GOP faces historic upset. By Joe Hanel.
Maes treated to silence from GOP after gubernatorial primary win. By Karen E. Crummy and Christopher N. Osher.
Maes, Buck victories raise questions about GOP unity. By Tom Roeder.
Maes seeks Republican solidarity. By Patrick Malone.
Despite win, Maes not a worthy pick. While Democrats rejected an insurgency in Senate primary, Republicans inexplicably chose Dan Maes in the governor’s race. Denver Post editorial.
Former Arapahoe GOP chair, Nathan Chambrs: Dan Maes unqualified to be governor, in over his head. The Business Word, 8.11.10.
Primary results; voters mostly opt for moderation, good sense. Editorial, The Durango Herald.
What the primary results mean. By Aaron Harber.
Michael Bennet Wrong for Colorado site launched
by Donald E. L. Johnson | 12:04 pm, August 11, 2010
The National Republican Senatorial Committee has launced a new web site: Michael Bennet: Wrong for Colorado. Link is here.
Sen. Jim DeMint’s Senate Conservatives Fund, which helped fund Ken Buck’s primary run, has posted its endorsement of Buck here.
Buck for Colorado is here.
Former Arapahoe GOP chair, Nathan Chambers: Dan Maes unqualified to be governor, in over his head
by Donald E. L. Johnson | 9:31 am, August 11, 2010
After Cliff Dodge resigned this morning as president of the Arapahoe County Republican Mens club to run Tom Tancredo’s gubernatorial campaign, another former president of the club and a former chairman of the Arapahoe County Republican Party, Nathan Chambers, declared that he thinks the GOP’s candidate, Dan Maes, is in over his head and unqualified to be governor of Colorado. Chambers is a highly regarded GOP activist and observer. Several Colorado editorial pages and conservative bloggers, including me, agree with Chambers.

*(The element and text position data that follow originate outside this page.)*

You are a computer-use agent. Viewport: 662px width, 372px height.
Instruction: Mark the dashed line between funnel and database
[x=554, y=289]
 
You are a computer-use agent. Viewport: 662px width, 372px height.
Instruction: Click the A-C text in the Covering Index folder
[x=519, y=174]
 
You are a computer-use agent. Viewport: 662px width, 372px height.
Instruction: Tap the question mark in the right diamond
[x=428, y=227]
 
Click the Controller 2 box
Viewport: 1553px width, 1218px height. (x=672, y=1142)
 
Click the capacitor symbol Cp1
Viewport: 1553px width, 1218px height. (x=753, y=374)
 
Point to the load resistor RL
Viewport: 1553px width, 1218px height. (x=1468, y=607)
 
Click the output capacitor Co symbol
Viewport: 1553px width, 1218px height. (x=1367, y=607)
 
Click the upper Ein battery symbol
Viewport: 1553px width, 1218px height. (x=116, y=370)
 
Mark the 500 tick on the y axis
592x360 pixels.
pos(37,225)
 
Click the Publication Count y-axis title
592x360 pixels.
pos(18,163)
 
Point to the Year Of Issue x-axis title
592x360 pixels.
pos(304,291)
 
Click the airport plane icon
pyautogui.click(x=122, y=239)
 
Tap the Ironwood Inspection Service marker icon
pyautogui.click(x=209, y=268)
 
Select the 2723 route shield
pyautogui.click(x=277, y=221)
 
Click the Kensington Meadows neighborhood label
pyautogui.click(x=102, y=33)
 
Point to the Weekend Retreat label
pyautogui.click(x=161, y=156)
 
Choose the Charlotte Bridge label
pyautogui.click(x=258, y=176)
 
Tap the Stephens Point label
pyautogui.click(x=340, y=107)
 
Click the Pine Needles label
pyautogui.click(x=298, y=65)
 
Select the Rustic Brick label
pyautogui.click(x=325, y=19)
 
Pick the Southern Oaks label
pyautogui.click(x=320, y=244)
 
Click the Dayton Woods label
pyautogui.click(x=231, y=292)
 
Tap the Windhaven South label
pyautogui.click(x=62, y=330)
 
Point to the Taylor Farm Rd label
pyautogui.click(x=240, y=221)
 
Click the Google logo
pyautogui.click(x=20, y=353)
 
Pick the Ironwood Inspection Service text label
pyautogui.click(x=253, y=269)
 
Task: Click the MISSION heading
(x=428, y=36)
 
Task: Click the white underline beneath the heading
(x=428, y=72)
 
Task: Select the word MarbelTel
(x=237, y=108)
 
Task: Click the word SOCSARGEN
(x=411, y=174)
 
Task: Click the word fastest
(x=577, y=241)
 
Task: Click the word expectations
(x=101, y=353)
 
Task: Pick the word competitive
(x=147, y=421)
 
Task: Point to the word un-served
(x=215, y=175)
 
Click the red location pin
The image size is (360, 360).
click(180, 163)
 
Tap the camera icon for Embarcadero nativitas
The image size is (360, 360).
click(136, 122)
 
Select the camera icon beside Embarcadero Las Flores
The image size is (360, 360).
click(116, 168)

But many elected Republicans and officers of the state and various county Republican parties are lining up behind Dan Maes despite questions about his ethics and competence as a businessman and candidate for governor. They are more concerned about the party and put the party above any concerns about a candidate’s competence and integrity.
Mort Marks, a wealthy member of the Arapahoe County and state Republican establishment, backed both Scott McInnis and Jane Norton in yesterday’s primaries. They lost and Marks announced that he will support all Republicans, including Maes and U.S. Senate candidate, Ken Buck. Susan Beckman, an Arapahoe County commissioner and co-chair of McInnis’ campaign in the county, urged activists to vote a straight party line ticket. She irrationally demonized the Denver Post for exposing McInnis’ lies, plagiarism and incompetence. Blaming the liberal Denver Post and media was McInnis line of defense against his plagiarism scandal, but it failed to keep him from being tromped by some 5,000 votes in the primary.
While several people spoke up for Tom Tancredo at this morning’s breakfast, we clearly were out numbered by long-time activists who failed to get the message from Republican primary voters yesterday.
Simply put, more people who, like state GOP Chairman Dick Wadhams, consider McInnis “untrustworthy” voted against him than the people who, like Wadhams, consider Maes a “joke”, voted against Maes. I doubt many Republicans voted for McInnis or Maes or were enthusiastic about either guy.
One indication of the lack of GOP support for Maes and McInnis is that a huge 5% of people who voted in the GOP’s senate primary did not vote for either Maes or McInnis. Some of us could not vote for the lesser evil. We couldn’t vote for incompetence or men who are unfit to be governor.
The Colorado GOP leaders are badly out of touch with Colorado Republican voters. And they’re even more out of touch with independents who will decide the election.
It will take a few credible polls to convince the GOP activists and sugar daddies who support Maes that he has no chance and that they need to get behind Tom Tancredo.